The first and most important of these reasons is that it is a command of God. What a thrilling quality we could develop in our lives if we would always obey God—if for no other reason than that it is right and that he has asked us to do it. It was a very wise man who said that he did not merely obey God, he also agreed with him.
Reason Number Two: In the program of the Church, we are asked to set aside the first Sunday in each month as Fast Sunday. We are invited to abstain from two meals and to give the value thus saved to the bishop to help him provide food, clothing, medicine, etc., to those in need. And then we go to the house of prayer, bear our testimonies, express our appreciation, and encourage, uplift, and inspire each other.
If we paid our fast offerings on a reasonable basis, just among present Church members this would provide an annual sum of over $50 million that could be translated into some fantastic human benefits. In addition, it would help us to build a substantial reserve for any future emergencies, whereas even with our present high standards of living we are running several million dollars behind each year in the amount necessary to take care of our actual fast offering needs. Even if we did our full duty, it would require a very small sum from each individual, but it would amount to a tremendous total.

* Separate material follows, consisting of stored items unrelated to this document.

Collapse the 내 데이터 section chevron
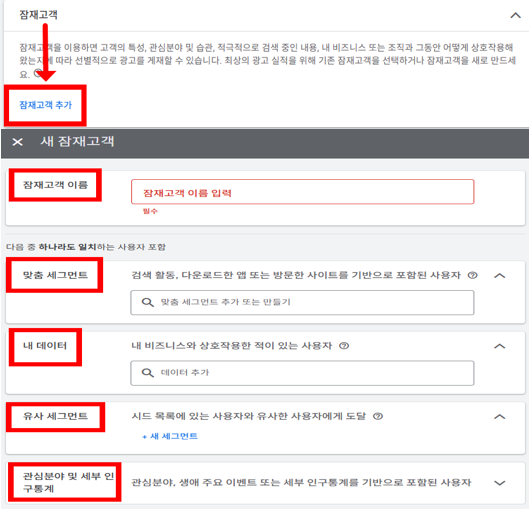 point(500,346)
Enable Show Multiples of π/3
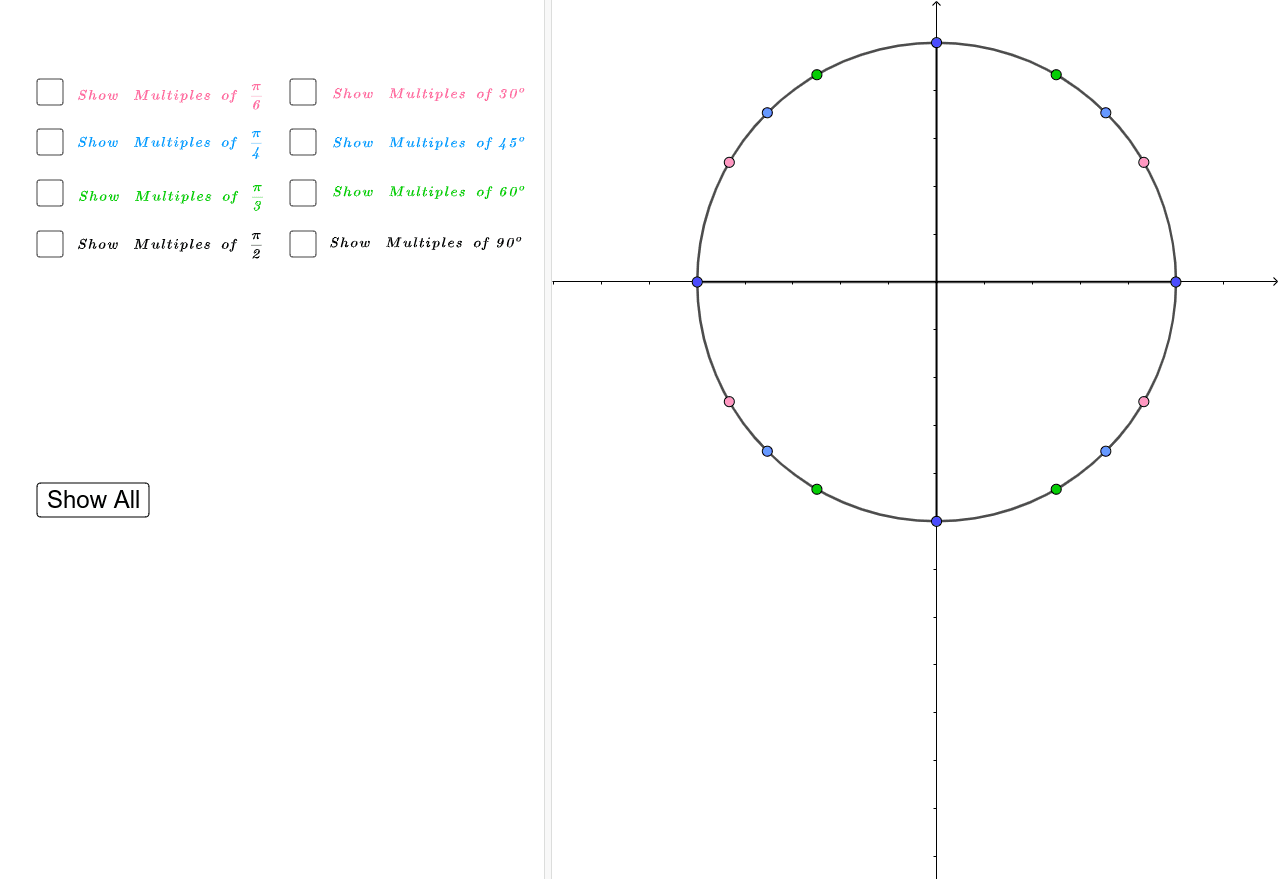This screenshot has width=1280, height=881. coord(50,192)
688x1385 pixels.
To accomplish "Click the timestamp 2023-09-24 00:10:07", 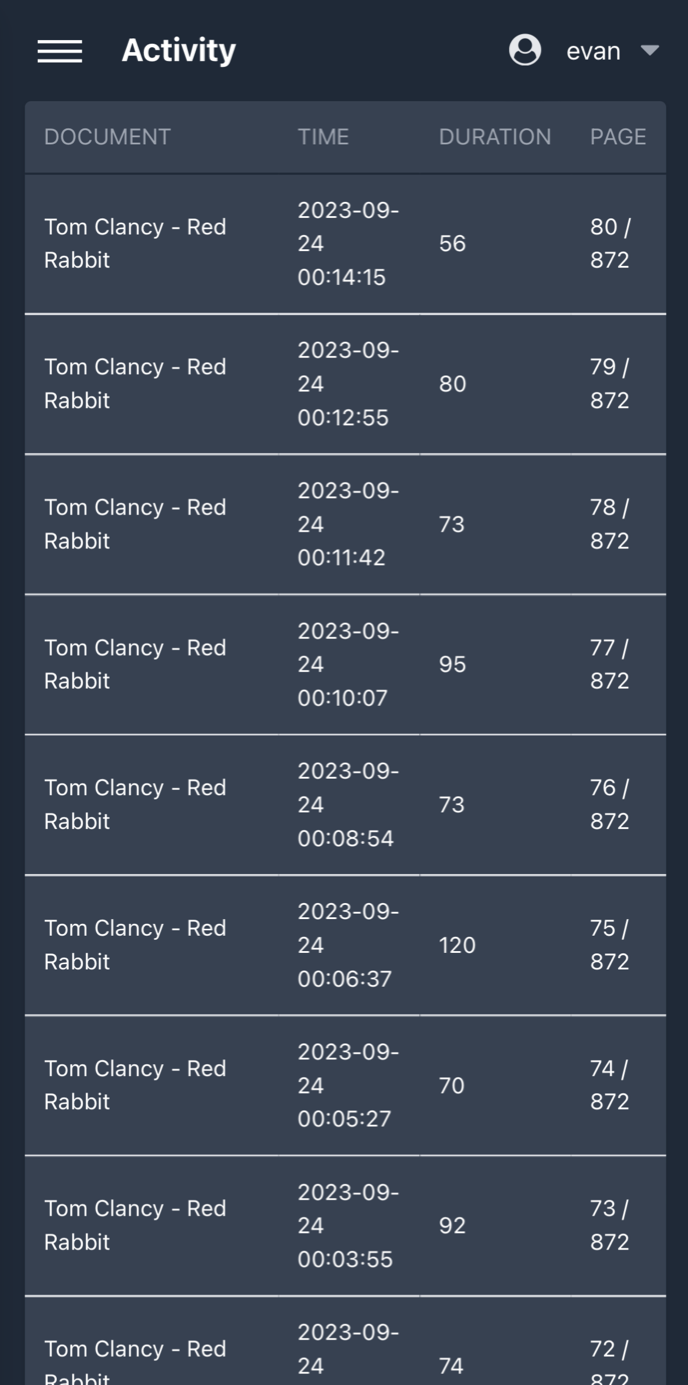I will pyautogui.click(x=347, y=664).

The Lord might have said about paying fast offerings what he said about keeping the Word of Wisdom—that it was “adapted to the capacity of the weak and the weakest of all Saints, who are or can be called saints.” (D&C 89:3.) And in view of all our many blessings from God, an average payment of 13 or 15 cents per meal must be a serious affront to him; certainly it should cause great embarrassment to us. When this deficiency is called to our attention, it ought to make us feel very bad; and we should immediately take steps to get our actual fasting as well as the payment of our offerings on a proper basis. This would greatly please the Lord, and every member of the Church would be far more prosperous.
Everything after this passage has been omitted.